→ **Problem to work on**
State only the number of lines below where the word "computer" is found.

→ **Entries supplied**
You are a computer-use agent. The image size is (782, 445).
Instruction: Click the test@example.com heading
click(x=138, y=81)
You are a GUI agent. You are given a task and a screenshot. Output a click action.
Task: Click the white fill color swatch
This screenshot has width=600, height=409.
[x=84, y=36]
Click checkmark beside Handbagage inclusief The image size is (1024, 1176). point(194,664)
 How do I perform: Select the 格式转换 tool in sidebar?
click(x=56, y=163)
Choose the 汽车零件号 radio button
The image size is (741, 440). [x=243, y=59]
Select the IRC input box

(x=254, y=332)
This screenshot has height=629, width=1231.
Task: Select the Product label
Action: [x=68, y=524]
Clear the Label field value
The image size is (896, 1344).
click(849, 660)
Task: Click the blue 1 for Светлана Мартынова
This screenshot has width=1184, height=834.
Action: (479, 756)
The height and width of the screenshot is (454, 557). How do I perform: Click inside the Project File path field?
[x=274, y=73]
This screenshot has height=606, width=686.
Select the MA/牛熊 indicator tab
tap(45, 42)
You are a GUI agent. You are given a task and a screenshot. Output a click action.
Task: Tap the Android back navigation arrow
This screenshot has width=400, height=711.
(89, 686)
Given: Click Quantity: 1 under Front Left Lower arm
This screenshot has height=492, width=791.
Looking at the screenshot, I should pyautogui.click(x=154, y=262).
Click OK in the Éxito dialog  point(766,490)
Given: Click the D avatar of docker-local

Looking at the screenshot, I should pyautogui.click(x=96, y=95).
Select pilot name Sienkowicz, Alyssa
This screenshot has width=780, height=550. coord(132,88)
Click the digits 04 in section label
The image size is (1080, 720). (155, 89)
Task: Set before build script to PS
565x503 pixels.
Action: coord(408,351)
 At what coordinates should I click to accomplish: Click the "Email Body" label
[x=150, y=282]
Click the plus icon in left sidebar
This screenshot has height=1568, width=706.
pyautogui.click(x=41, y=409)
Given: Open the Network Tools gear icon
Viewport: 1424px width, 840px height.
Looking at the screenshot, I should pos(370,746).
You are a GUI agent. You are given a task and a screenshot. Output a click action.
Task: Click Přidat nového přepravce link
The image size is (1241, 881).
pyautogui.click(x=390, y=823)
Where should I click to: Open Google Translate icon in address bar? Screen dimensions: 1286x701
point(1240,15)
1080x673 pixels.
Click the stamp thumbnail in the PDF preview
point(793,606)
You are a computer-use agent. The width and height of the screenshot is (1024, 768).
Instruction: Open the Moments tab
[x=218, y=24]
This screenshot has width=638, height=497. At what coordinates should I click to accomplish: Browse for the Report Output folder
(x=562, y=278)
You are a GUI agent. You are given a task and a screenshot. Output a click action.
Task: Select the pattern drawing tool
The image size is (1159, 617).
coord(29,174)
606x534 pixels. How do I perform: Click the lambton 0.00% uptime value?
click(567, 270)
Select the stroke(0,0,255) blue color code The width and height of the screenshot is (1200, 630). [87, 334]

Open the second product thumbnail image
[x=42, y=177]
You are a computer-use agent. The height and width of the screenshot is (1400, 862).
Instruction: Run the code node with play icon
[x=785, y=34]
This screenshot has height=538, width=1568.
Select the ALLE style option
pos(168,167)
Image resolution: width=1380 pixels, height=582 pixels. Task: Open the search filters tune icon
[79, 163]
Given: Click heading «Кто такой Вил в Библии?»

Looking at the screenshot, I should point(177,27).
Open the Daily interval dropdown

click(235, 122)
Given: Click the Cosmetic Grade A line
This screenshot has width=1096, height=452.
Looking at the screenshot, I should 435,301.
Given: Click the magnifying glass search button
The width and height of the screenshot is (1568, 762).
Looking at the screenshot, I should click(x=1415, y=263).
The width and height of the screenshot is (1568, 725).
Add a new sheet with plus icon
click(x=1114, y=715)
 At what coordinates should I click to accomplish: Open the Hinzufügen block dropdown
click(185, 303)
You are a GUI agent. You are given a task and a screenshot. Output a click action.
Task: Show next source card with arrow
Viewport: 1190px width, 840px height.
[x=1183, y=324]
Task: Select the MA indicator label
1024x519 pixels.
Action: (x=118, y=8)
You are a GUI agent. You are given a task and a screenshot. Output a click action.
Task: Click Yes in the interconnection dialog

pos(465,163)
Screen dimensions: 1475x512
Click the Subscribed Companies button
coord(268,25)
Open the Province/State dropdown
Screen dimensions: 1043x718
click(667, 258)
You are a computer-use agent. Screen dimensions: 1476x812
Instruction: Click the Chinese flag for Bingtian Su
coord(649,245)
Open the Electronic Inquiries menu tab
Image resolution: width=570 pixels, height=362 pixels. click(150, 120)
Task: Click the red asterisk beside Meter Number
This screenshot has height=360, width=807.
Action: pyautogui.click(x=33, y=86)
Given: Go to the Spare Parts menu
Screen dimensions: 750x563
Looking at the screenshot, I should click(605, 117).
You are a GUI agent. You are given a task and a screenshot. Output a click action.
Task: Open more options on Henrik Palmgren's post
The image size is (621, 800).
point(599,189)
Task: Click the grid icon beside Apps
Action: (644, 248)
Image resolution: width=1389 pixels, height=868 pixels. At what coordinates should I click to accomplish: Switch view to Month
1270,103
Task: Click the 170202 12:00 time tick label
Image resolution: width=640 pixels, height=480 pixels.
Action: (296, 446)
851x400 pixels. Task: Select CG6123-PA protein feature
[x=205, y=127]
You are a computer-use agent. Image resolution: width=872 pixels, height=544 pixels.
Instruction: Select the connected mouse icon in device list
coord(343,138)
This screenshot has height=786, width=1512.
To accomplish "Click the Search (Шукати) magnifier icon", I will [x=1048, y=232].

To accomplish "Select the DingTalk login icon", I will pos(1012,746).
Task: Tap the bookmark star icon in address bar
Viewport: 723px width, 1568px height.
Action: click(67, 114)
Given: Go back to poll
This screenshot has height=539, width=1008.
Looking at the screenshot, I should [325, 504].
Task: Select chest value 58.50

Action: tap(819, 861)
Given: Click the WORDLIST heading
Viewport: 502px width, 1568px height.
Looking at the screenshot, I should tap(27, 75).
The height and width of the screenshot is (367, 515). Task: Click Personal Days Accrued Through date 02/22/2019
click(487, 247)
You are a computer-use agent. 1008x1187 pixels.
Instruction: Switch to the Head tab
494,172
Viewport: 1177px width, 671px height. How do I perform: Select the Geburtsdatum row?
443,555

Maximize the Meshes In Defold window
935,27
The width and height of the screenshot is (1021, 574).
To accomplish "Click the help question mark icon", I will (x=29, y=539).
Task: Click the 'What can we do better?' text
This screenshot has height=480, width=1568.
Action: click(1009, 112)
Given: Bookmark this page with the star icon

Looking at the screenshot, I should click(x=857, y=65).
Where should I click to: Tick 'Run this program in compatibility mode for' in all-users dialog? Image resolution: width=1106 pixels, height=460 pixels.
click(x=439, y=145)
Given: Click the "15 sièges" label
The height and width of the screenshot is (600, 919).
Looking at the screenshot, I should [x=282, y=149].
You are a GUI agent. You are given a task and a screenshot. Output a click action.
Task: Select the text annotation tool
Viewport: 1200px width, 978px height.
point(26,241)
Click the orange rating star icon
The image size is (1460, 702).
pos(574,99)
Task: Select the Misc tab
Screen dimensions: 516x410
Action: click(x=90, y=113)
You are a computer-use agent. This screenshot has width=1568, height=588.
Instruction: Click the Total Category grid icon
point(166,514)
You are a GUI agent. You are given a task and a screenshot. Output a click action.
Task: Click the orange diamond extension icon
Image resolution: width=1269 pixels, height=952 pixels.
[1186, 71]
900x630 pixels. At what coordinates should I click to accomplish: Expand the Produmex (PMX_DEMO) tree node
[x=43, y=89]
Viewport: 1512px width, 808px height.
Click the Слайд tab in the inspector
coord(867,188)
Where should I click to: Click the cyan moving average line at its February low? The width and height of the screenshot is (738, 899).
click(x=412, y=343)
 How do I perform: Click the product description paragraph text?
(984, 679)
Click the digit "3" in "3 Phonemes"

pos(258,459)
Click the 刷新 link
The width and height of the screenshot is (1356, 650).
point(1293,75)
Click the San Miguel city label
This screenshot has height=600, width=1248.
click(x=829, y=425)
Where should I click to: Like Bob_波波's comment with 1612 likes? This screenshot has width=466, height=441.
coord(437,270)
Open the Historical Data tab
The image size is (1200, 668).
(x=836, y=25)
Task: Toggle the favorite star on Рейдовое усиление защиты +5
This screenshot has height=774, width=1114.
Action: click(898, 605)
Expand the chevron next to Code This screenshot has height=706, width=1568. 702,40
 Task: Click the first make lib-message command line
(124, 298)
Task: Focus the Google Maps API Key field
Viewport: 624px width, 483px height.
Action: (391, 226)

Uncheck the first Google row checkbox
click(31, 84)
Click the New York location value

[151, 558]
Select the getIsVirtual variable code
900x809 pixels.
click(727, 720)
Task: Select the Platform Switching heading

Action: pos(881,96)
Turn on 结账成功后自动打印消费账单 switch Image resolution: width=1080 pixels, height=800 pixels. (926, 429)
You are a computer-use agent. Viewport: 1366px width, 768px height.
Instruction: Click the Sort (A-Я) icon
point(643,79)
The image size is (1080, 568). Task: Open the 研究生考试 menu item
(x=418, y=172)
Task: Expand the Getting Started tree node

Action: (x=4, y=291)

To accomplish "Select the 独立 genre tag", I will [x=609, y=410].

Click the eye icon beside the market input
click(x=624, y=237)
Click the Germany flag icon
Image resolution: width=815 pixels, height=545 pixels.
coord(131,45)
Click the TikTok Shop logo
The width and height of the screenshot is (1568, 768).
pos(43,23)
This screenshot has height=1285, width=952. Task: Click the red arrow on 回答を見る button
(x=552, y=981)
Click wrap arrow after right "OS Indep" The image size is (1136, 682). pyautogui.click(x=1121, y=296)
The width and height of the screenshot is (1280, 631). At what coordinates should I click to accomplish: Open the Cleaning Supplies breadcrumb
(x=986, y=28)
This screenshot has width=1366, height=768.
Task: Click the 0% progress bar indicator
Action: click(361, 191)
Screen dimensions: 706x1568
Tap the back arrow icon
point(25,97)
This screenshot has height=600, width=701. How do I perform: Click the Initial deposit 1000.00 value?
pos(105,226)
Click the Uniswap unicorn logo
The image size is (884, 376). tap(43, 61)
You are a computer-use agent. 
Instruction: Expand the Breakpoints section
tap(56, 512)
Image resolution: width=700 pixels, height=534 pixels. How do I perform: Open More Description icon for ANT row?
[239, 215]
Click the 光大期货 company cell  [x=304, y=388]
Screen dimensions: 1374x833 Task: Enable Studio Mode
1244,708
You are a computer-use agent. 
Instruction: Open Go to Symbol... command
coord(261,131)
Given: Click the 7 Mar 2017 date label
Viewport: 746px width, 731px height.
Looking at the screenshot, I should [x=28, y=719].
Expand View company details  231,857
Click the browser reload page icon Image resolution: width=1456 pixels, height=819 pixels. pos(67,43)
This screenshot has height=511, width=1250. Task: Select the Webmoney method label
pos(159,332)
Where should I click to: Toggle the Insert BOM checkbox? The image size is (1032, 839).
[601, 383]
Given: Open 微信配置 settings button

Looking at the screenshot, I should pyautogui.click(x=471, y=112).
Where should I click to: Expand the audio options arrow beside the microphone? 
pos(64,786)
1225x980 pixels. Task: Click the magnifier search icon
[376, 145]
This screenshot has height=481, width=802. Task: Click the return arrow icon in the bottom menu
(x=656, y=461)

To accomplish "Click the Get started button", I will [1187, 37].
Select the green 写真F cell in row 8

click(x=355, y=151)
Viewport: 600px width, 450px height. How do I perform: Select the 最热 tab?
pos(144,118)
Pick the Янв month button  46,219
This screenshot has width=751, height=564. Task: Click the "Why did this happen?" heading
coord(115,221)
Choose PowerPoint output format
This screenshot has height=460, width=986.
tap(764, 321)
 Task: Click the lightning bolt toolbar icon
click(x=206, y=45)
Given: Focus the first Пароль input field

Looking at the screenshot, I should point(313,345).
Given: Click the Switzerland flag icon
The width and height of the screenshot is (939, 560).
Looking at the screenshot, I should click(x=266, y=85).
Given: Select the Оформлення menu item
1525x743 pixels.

→ **Response for this exercise**
10